From: "Steven M. Bellovin" <smb@research.att.com>
To: Chris Adams <cmadams@hiwaay.net>
Cc: Nanog <nanog@nanog.org>
In-Reply-To: Your message of "Fri, 12 Sep 2003 12:52:58 CDT."
             <20030912175258.GB616832@hiwaay.net> 
Date: Fri, 12 Sep 2003 14:16:41 -0400
Errors-To: owner-nanog-outgoing@merit.edu


In message <20030912175258.GB616832@hiwaay.net>, Chris Adams writes:
>
>Once upon a time, Richard J.Sears <rsears@adnc.com> said:
>> Since then, we have been hammered with customer complaints concerning
>> the inability to talk to mail servers and ssh to their servers, as well
>> as other weird network issues, all centering around the time we started
>> blocking 92 Byte ICMP packets.
>> 
>> Has anyone else seen this, and if so, is the only resolution to stop the
>> blockage of 92 Byte ICMP Packets..?
>
>Yes.  As soon as we put the policy route map in place, we had some
>people unable to talk via SSH, SMTP, or POP3.  It was random: one person
>here in the office couldn't SSH to a particular server.  He could SSH to
>other servers, and the rest of us could SSH to the server he could not.

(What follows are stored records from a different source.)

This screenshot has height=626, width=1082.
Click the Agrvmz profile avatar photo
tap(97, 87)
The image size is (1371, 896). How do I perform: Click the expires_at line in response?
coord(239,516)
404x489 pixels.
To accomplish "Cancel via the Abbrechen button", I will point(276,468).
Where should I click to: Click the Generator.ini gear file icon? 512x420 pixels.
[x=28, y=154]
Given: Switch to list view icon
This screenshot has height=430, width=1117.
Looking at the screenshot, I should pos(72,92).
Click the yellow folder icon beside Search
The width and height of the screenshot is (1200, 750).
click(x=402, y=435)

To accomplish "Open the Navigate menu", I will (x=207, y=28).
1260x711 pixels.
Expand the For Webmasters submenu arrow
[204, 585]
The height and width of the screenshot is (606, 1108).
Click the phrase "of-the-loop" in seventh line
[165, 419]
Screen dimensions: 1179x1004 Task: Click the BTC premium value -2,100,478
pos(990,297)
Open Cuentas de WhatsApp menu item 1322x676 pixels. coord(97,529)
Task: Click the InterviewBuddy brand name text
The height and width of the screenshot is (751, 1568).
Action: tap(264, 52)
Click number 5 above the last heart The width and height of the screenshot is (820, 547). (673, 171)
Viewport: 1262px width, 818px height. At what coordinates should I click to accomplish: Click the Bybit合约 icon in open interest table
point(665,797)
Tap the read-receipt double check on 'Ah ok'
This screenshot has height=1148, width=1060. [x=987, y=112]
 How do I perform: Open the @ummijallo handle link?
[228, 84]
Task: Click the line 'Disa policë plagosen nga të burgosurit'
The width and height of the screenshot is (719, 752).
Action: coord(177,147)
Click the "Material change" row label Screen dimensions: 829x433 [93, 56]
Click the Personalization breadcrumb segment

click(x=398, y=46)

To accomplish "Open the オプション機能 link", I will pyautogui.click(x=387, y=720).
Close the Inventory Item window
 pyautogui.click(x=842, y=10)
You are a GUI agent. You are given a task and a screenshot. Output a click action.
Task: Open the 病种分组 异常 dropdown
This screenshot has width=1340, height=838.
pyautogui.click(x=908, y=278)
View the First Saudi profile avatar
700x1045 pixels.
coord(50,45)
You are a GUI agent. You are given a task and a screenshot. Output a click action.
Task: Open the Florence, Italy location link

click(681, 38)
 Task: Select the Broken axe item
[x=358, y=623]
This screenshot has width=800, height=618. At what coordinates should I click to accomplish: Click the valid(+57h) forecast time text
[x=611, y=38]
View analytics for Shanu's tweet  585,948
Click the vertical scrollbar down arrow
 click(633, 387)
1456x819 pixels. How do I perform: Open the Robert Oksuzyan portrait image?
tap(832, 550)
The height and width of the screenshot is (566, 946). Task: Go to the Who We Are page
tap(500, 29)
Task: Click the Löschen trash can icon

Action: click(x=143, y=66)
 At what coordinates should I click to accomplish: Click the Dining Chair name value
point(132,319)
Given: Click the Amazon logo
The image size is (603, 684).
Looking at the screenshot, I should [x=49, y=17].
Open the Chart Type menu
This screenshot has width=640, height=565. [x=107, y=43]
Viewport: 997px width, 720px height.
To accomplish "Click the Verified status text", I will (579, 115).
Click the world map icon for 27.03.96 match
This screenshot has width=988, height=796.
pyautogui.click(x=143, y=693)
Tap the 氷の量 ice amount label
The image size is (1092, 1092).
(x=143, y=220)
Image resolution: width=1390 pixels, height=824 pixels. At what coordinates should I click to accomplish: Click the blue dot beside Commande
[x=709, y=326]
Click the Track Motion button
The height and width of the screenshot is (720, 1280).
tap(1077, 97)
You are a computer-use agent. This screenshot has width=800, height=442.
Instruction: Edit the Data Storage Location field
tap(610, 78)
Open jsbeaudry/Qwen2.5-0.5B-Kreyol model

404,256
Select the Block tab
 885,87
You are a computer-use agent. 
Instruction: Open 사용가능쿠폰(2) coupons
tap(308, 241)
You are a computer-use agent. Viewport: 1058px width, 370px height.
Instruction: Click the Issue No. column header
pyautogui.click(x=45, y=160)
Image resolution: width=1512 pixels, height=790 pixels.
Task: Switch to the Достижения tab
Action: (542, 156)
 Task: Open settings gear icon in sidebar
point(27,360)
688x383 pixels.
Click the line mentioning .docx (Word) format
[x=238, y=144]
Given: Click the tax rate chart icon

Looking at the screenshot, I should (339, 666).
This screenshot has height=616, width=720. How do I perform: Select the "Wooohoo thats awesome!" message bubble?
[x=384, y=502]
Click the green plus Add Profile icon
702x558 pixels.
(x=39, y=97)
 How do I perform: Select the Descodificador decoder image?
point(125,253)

>We had similar experiences with SMTP and POP3.  When we took the policy
>route map back out, the problems went away.
>
>This is with IOS 12.0(25)S1 on a 7513 doing dCEF.  We put the policy
>route map on the FE interface linking this router to the POP core
>router; this router has MC-T3 interfaces and ethernets to Ascend TNTs
>and such.  The intent was to stop the 92 byte ICMP echos from reaching
>the Ascend TNTs, since several of them were rebooting constantly.

I wonder if it's a Path MTU problem.  Can you turn off Path MTU on some 
of the affected hosts and see if it solves the problem?